Point Vincente. Here's where you'll find the stately Point Vincente lighthouse, rarely open to the public (only one day a month), but just try to visit and not get a picture of it. Look directly across from Point Vincente and you'll see Catalina Island. There's also wonderful picnic grounds and the Interpretive Center, which offers information about the history of the area. (31501 Palos Verdes Dr W, Rancho Palos Verdes.)



Terranea: A big, beautiful, ritzy resort by the sea, which happens to have public access to the ocean trails. Walking the resort is free too. 100 Terranea Way, Rancho PV.



Wayfarers Chapel: Across the street is the "glass church" designed by Frank Lloyd Wright's son Lloyd, completed in 1951. A must-see! 5755 Palos Verdes Dr S, Rancho Palos Verdes.

Portuguese Bend Reserve Hike: Turn back towards Malaga Cove, and turn right and up the hill at Hawthorne to the very top, taking a right at Crenshaw and continuing it comes to a dead end. Here you'll have an ocean view hike that will get you higher than a drone, with rolling hills, steep canyons and rock outcrops, per PV.
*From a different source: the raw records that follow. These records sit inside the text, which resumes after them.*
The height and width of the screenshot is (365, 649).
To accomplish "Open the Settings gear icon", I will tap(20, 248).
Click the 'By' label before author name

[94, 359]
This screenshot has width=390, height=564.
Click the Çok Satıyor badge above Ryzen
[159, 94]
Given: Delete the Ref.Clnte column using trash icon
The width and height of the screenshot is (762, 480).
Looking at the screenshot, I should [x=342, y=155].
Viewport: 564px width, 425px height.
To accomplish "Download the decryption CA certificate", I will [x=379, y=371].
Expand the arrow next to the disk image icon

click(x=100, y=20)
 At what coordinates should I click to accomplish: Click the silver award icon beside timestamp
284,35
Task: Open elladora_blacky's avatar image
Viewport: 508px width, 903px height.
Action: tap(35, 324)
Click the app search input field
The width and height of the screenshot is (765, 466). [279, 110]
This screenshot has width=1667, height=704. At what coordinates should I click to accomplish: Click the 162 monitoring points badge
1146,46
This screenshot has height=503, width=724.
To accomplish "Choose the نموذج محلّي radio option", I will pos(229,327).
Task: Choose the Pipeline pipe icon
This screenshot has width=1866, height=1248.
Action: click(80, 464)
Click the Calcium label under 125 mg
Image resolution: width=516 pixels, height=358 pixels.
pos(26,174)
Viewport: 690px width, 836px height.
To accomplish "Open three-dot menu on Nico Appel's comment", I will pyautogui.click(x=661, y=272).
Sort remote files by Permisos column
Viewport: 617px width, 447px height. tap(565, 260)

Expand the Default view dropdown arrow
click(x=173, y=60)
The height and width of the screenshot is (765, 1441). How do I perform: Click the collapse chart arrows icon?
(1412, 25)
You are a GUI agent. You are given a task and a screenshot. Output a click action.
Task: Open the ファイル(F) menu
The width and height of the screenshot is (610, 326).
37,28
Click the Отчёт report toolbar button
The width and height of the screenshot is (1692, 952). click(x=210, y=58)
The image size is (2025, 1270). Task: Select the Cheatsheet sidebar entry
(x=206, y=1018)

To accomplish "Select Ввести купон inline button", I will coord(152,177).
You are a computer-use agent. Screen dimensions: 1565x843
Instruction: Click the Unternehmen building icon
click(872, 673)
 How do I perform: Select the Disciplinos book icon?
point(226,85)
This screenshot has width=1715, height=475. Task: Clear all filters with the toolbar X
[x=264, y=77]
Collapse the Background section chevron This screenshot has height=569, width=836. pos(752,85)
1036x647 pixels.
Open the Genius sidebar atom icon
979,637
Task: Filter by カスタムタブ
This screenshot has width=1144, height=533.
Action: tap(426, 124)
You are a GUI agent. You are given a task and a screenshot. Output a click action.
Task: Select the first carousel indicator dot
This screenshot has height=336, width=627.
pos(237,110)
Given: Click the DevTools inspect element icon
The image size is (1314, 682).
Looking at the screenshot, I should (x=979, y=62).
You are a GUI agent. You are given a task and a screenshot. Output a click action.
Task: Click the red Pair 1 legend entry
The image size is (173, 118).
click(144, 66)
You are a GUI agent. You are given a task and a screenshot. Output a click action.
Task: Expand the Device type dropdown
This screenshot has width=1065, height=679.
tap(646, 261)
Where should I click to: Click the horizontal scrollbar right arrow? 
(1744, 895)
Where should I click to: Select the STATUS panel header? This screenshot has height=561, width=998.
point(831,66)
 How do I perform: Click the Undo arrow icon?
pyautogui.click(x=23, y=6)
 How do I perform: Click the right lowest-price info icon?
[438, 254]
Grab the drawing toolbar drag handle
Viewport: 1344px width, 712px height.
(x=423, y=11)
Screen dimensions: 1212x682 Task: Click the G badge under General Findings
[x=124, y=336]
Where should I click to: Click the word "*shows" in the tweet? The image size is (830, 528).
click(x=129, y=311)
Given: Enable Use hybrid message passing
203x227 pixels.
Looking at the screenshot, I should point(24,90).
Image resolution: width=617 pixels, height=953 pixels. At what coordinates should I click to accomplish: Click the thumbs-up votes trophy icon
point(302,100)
Paseo del Sol view: Type "Paseo Del Sol and Via Del Monte" into your GPS, and take a short 10 minute, windy, hilly drive to another amazing overview, this one looking down at Torrance, Redondo Beach, Hermosa, Manhattan and El Segundo, as well as Century City and even Hollywood. On a clear day, you can see the Hollywood Sign and Griffith Observatory from up here.

Is there a better sunset spot in Los Angeles? I don't think so. How about you?